‘She Persisted, The Musical’ at Bay Area Children’s Theatre charms with wholesome message

Two women stand with their bodies facing each other. One woman raises her hand over her head and the two women look at it.
Michael Short for the Chronicle /Courtesy

Related Posts

There is a singular joy in watching a musical that’s not for adults. For one thing, it’s nice and short. But for another, this type of production tends to espouse trite life lessons in a jubilant manner — even the parents in the audience who are desperately trying to get their children to stop fidgeting can’t help but smile along.

Bay Area Children’s Theatre’s “She Persisted, The Musical” fulfills these criteria and more. Based on a children’s book by Chelsea Clinton and directed by Khalia Davis, the musical tells the story of Naomi, a girl who struggles with her desire to be perfect at everything — even though she’s only in the fourth grade. While Naomi is on a school field trip to a museum, she’s taken on a journey through time to visit famous American women of the past. These influential figures remind her that they got to where they were not by being born perfect, but simply through — you guessed it — persisting.

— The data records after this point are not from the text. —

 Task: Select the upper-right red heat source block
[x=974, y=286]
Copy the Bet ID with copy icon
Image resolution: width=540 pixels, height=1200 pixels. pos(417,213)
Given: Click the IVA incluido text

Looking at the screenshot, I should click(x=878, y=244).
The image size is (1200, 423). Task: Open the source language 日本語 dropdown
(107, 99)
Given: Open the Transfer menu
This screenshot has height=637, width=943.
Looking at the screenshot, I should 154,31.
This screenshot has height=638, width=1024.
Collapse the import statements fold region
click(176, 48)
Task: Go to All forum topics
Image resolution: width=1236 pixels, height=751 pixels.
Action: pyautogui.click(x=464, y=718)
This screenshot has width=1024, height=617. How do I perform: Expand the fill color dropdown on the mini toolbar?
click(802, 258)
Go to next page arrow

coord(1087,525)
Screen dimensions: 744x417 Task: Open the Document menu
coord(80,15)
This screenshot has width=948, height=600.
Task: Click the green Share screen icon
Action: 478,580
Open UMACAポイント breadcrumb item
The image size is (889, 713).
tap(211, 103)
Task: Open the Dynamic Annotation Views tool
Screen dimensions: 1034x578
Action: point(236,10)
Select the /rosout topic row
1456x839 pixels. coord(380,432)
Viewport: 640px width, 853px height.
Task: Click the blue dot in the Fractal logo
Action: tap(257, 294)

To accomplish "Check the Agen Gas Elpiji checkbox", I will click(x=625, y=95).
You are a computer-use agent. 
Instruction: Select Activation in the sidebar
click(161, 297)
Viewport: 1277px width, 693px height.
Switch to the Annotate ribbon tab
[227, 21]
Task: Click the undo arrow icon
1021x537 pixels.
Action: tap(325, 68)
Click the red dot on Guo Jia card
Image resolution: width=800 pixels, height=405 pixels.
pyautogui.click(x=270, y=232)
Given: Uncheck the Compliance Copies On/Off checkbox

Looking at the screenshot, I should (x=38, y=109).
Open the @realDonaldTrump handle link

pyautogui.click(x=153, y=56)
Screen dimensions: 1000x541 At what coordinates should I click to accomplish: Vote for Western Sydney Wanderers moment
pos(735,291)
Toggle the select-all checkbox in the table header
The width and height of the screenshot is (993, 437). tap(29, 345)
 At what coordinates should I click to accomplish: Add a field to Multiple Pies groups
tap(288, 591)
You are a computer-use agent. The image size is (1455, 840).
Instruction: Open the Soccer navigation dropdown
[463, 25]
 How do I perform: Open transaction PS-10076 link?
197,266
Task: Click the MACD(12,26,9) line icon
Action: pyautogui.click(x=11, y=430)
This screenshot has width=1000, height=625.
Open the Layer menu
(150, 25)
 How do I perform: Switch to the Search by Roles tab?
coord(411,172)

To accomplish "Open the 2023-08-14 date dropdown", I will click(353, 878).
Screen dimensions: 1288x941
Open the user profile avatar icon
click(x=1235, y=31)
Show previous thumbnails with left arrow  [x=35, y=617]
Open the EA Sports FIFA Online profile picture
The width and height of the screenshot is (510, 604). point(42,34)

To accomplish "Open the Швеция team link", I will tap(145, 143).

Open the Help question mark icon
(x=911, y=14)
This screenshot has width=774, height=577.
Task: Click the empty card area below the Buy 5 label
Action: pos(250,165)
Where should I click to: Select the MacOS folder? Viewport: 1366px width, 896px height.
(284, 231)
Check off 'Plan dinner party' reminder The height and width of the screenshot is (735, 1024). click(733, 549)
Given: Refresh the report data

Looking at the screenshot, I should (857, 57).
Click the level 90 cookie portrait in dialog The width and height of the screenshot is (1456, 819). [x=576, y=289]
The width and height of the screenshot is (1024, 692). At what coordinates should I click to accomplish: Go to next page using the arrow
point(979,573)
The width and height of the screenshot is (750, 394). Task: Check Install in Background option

It’s a simple, palatable story that advances toward its goal at a pleasant pace. Loreigna Sinclair carries the show with ease as Naomi, exhibiting a natural charisma throughout her encounters with various historical characters and infusing Naomi’s more somber moments with poignancy. LeighAnn Cannon is another bright spot as both anesthesiologist Virginia Apgar and astronaut Sally Ride. The musical number wherein the former explains the “Apgar score” — a method she invented to help doctors summarize a newborn baby’s health — is the production’s most lively offering, complete with choreography that involves the cast holding onto plastic baby dolls for the entirety of the melody.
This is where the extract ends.